__Problem description__: In all the records below, switch "click" to "tap" and keep every other word and line unchanged. Leave the pictures out of your answer.

__Items__:
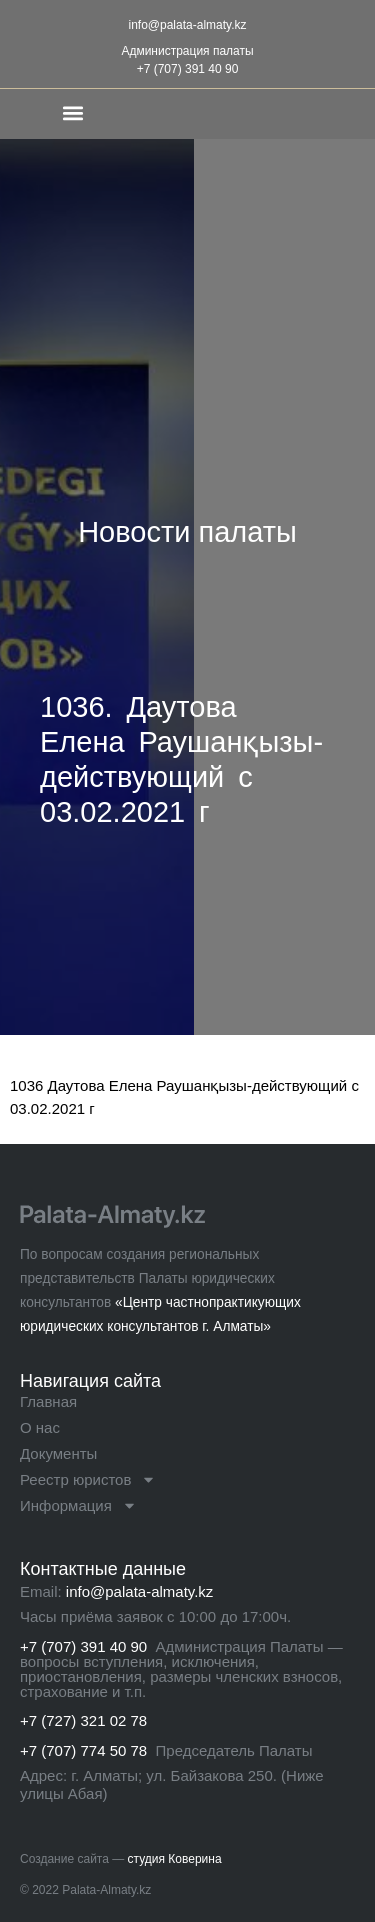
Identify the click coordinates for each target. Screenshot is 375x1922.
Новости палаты (187, 532)
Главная (48, 1401)
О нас (40, 1427)
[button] (73, 112)
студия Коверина (175, 1859)
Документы (58, 1453)
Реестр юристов (88, 1480)
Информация (78, 1506)
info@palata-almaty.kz (187, 25)
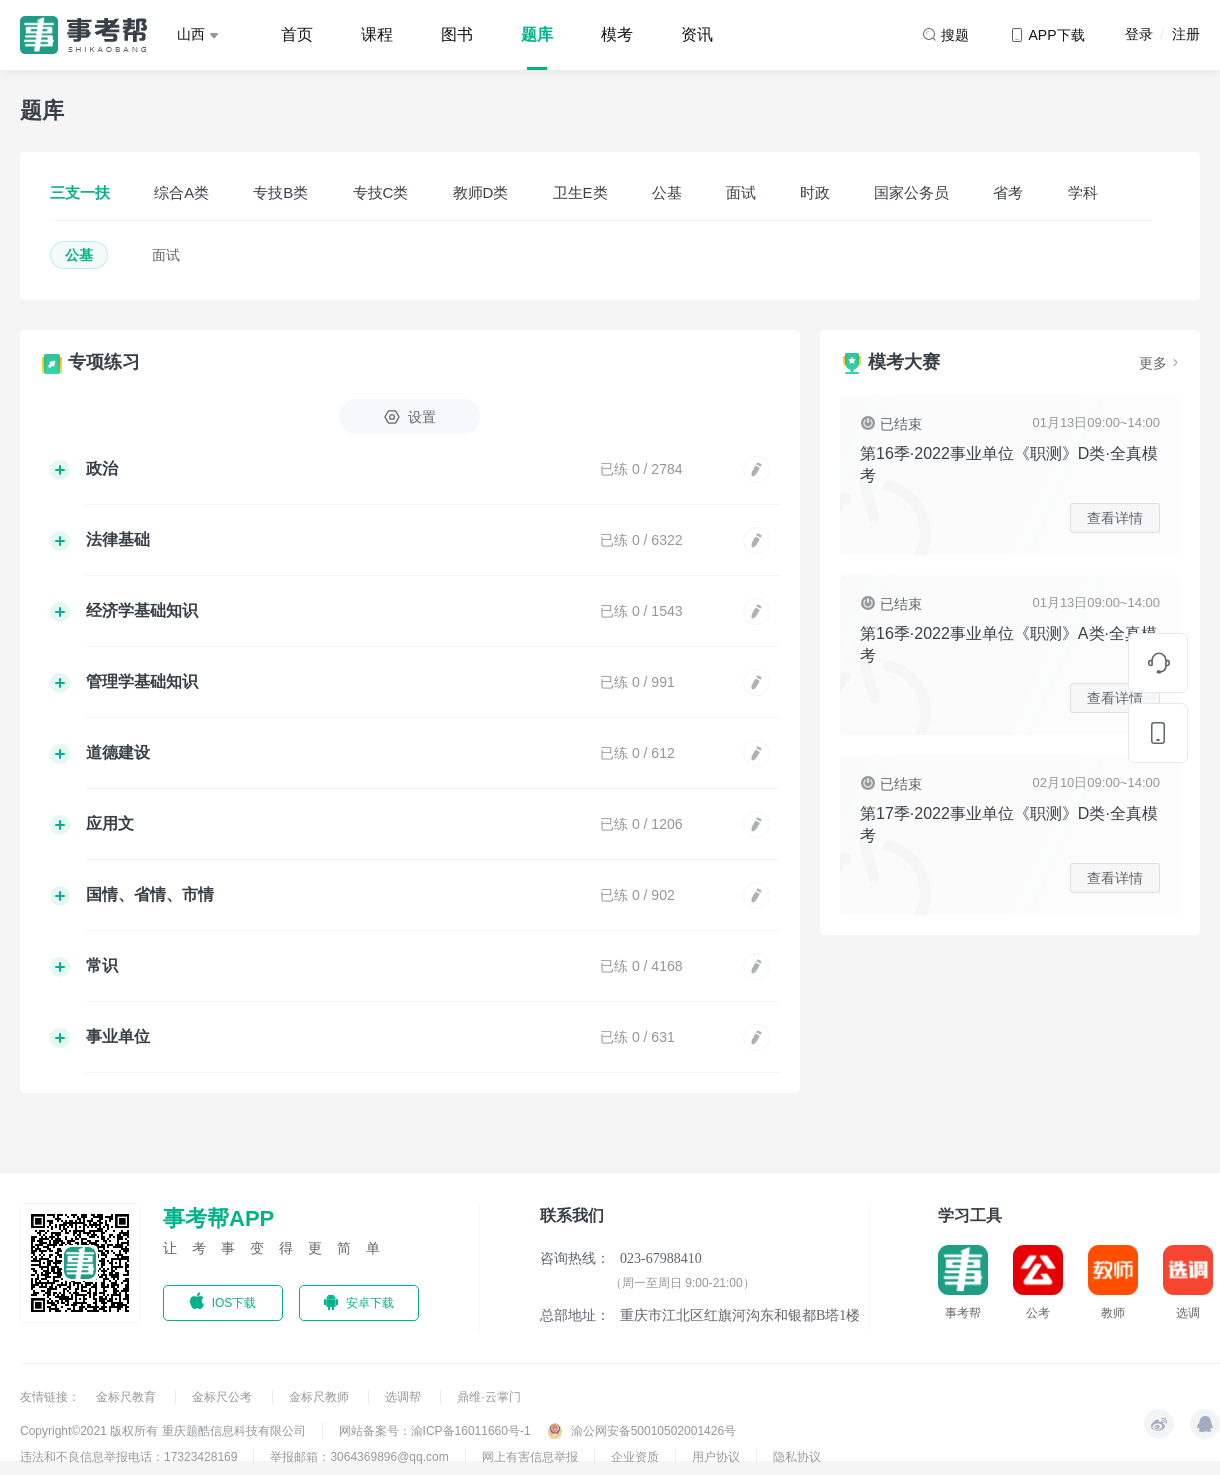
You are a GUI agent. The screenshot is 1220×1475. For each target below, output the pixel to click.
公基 (667, 192)
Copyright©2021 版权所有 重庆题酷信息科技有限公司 (163, 1431)
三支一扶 (80, 192)
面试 (741, 192)
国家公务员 (911, 192)
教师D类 (481, 192)
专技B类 (280, 192)
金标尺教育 (127, 1397)
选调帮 (404, 1397)
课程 (377, 34)
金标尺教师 (320, 1397)
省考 (1008, 192)
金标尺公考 (223, 1397)
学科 (1083, 192)
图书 (457, 34)
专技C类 (381, 192)
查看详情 (1115, 518)
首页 (297, 34)
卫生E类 (580, 192)
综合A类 (181, 192)
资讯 (697, 34)
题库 (537, 34)
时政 (815, 192)
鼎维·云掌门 (488, 1397)
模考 (617, 34)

__Response to this exercise__:
Identify the tap coordinates for each target. Screenshot is 375x1922.
Новости палаты (187, 532)
Главная (48, 1401)
О нас (40, 1427)
[button] (73, 112)
студия Коверина (175, 1859)
Документы (58, 1453)
Реестр юристов (88, 1480)
Информация (78, 1506)
info@palata-almaty.kz (187, 25)
You are a GUI agent. The screenshot is 1220×1475. For each target below, output the pixel to tap.
公基 (667, 192)
Copyright©2021 版权所有 重庆题酷信息科技有限公司 (163, 1431)
三支一扶 (80, 192)
面试 (741, 192)
国家公务员 (911, 192)
教师D类 (481, 192)
专技B类 (280, 192)
金标尺教育 (127, 1397)
选调帮 (404, 1397)
课程 (377, 34)
金标尺教师 (320, 1397)
省考 (1008, 192)
金标尺公考 (223, 1397)
学科 (1083, 192)
图书 (457, 34)
专技C类 (381, 192)
查看详情 (1115, 518)
首页 (297, 34)
卫生E类 (580, 192)
综合A类 (181, 192)
资讯 (697, 34)
题库 (537, 34)
时政 (815, 192)
鼎维·云掌门 (488, 1397)
模考 (617, 34)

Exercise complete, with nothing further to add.